* What to produce
Return each line of the data below that contains the string "Task".
──────── Supplied records ────────
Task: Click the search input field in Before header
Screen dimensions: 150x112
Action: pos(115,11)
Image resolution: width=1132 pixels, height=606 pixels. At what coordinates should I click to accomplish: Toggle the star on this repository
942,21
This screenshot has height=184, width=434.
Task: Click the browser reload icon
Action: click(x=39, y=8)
────────
* Complete output
Task: Click the search input field in Before header
Task: Click the browser reload icon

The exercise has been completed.